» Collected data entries
==*==

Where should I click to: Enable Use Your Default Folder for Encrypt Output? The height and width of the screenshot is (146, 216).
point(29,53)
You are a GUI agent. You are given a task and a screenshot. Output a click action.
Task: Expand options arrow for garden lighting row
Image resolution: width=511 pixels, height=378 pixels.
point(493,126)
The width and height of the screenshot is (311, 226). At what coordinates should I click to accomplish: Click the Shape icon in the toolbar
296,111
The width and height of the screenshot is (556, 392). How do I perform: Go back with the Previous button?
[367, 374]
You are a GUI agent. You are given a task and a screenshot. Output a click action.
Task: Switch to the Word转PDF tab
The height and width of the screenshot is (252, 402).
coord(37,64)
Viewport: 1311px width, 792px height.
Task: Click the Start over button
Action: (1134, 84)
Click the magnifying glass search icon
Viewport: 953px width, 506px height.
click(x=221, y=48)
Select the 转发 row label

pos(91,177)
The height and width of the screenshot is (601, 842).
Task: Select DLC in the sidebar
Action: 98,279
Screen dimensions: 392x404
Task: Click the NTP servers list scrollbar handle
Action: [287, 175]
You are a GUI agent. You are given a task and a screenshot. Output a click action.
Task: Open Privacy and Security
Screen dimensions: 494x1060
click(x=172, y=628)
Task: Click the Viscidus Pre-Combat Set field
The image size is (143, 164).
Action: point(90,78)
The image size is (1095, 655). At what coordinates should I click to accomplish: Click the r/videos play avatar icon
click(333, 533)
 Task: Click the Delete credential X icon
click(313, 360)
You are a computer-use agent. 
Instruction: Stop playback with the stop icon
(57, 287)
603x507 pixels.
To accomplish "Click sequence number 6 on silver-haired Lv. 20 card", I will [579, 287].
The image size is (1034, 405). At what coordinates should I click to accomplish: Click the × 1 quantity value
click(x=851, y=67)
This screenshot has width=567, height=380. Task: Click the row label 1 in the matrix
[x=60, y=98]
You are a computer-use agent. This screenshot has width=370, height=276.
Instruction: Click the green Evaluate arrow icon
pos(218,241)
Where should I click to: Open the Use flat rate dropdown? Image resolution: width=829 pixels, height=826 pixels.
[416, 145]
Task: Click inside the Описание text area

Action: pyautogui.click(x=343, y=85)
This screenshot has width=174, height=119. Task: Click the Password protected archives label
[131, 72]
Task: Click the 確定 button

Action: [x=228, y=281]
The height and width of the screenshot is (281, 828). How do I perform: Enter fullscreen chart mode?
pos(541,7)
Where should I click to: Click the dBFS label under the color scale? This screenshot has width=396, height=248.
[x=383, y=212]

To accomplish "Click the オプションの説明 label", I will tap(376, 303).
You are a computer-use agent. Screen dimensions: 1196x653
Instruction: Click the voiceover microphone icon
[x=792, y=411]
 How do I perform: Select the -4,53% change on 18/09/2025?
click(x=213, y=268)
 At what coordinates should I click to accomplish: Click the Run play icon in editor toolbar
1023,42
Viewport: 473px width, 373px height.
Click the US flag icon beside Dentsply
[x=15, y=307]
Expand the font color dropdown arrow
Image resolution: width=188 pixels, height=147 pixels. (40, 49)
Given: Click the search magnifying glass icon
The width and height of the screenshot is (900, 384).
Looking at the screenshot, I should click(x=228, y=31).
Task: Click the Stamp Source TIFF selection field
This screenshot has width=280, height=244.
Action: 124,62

==*==

» What the task asks
The records above are to be transcribed exactly, with nothing left out.

» Solution
Where should I click to: Enable Use Your Default Folder for Encrypt Output? The height and width of the screenshot is (146, 216).
point(29,53)
You are a GUI agent. You are given a task and a screenshot. Output a click action.
Task: Expand options arrow for garden lighting row
Image resolution: width=511 pixels, height=378 pixels.
point(493,126)
The width and height of the screenshot is (311, 226). At what coordinates should I click to accomplish: Click the Shape icon in the toolbar
296,111
The width and height of the screenshot is (556, 392). How do I perform: Go back with the Previous button?
[367, 374]
You are a GUI agent. You are given a task and a screenshot. Output a click action.
Task: Switch to the Word转PDF tab
The height and width of the screenshot is (252, 402).
coord(37,64)
Viewport: 1311px width, 792px height.
Task: Click the Start over button
Action: (1134, 84)
Click the magnifying glass search icon
Viewport: 953px width, 506px height.
click(x=221, y=48)
Select the 转发 row label

pos(91,177)
The height and width of the screenshot is (601, 842).
Task: Select DLC in the sidebar
Action: 98,279
Screen dimensions: 392x404
Task: Click the NTP servers list scrollbar handle
Action: [287, 175]
You are a GUI agent. You are given a task and a screenshot. Output a click action.
Task: Open Privacy and Security
Screen dimensions: 494x1060
click(x=172, y=628)
Task: Click the Viscidus Pre-Combat Set field
The image size is (143, 164).
Action: point(90,78)
The image size is (1095, 655). At what coordinates should I click to accomplish: Click the r/videos play avatar icon
click(333, 533)
 Task: Click the Delete credential X icon
click(313, 360)
You are a computer-use agent. 
Instruction: Stop playback with the stop icon
(57, 287)
603x507 pixels.
To accomplish "Click sequence number 6 on silver-haired Lv. 20 card", I will [579, 287].
The image size is (1034, 405). At what coordinates should I click to accomplish: Click the × 1 quantity value
click(x=851, y=67)
This screenshot has width=567, height=380. Task: Click the row label 1 in the matrix
[x=60, y=98]
You are a computer-use agent. This screenshot has width=370, height=276.
Instruction: Click the green Evaluate arrow icon
pos(218,241)
Where should I click to: Open the Use flat rate dropdown? Image resolution: width=829 pixels, height=826 pixels.
[416, 145]
Task: Click inside the Описание text area

Action: pyautogui.click(x=343, y=85)
This screenshot has width=174, height=119. Task: Click the Password protected archives label
[131, 72]
Task: Click the 確定 button

Action: [x=228, y=281]
The height and width of the screenshot is (281, 828). How do I perform: Enter fullscreen chart mode?
pos(541,7)
Where should I click to: Click the dBFS label under the color scale? This screenshot has width=396, height=248.
[x=383, y=212]

To accomplish "Click the オプションの説明 label", I will tap(376, 303).
You are a computer-use agent. Screen dimensions: 1196x653
Instruction: Click the voiceover microphone icon
[x=792, y=411]
 How do I perform: Select the -4,53% change on 18/09/2025?
click(x=213, y=268)
 At what coordinates should I click to accomplish: Click the Run play icon in editor toolbar
1023,42
Viewport: 473px width, 373px height.
Click the US flag icon beside Dentsply
[x=15, y=307]
Expand the font color dropdown arrow
Image resolution: width=188 pixels, height=147 pixels. (40, 49)
Given: Click the search magnifying glass icon
The width and height of the screenshot is (900, 384).
Looking at the screenshot, I should click(x=228, y=31).
Task: Click the Stamp Source TIFF selection field
This screenshot has width=280, height=244.
Action: 124,62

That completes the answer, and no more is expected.